The entries below must be retyped exactly. Pictures are to be omitted.

▶ [Dataset entries]:
───

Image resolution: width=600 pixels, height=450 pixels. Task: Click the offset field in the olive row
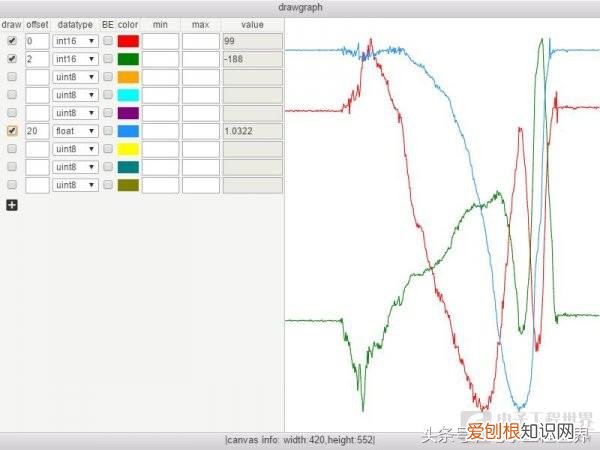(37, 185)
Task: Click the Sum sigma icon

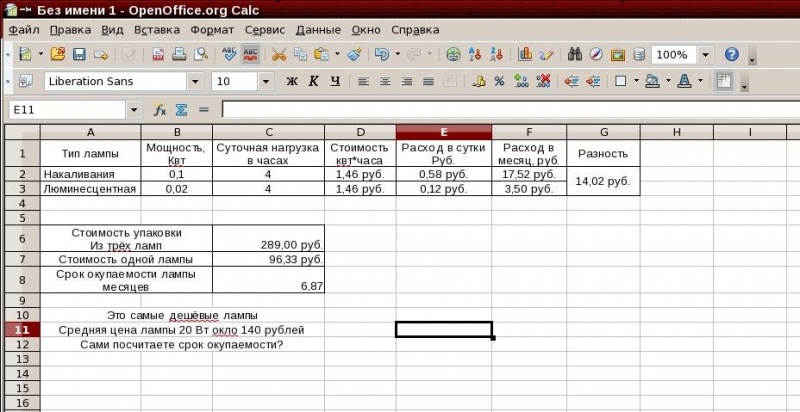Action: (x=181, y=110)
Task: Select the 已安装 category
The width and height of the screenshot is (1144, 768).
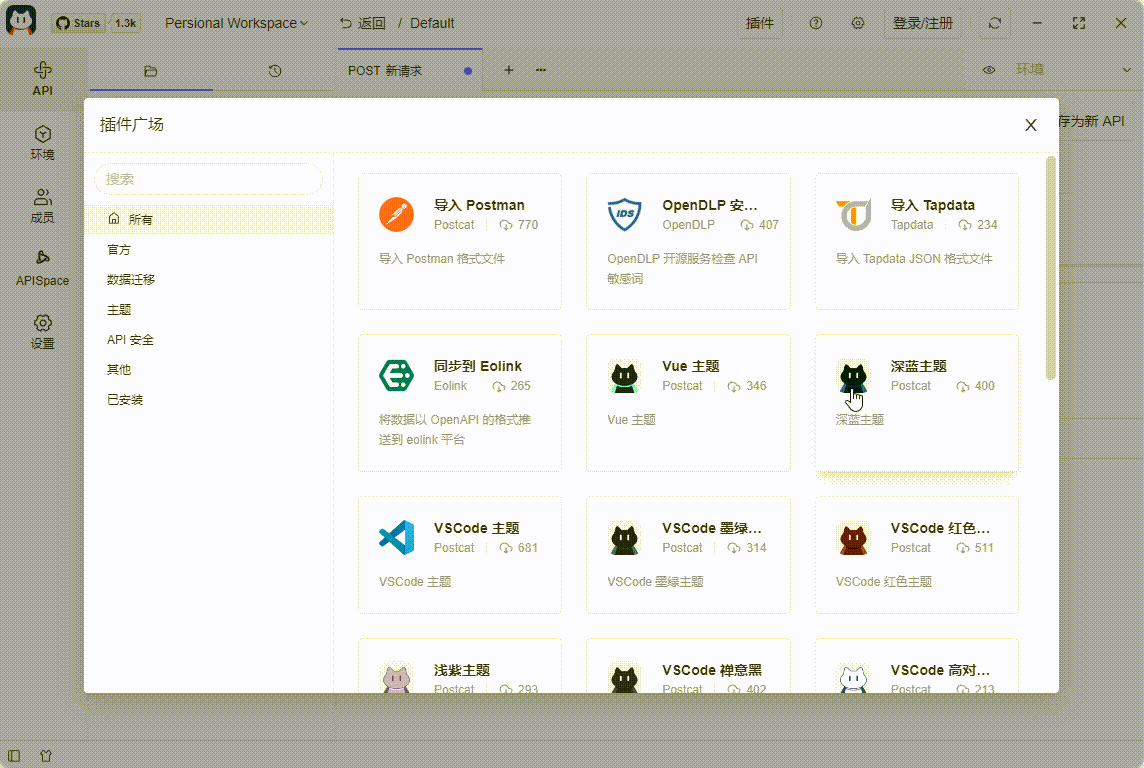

───

▶ [Answer to this exercise]:
Image resolution: width=600 pixels, height=450 pixels. Task: Click the offset field in the olive row
(37, 185)
Task: Click the Sum sigma icon

Action: (x=181, y=110)
Task: Select the 已安装 category
The width and height of the screenshot is (1144, 768).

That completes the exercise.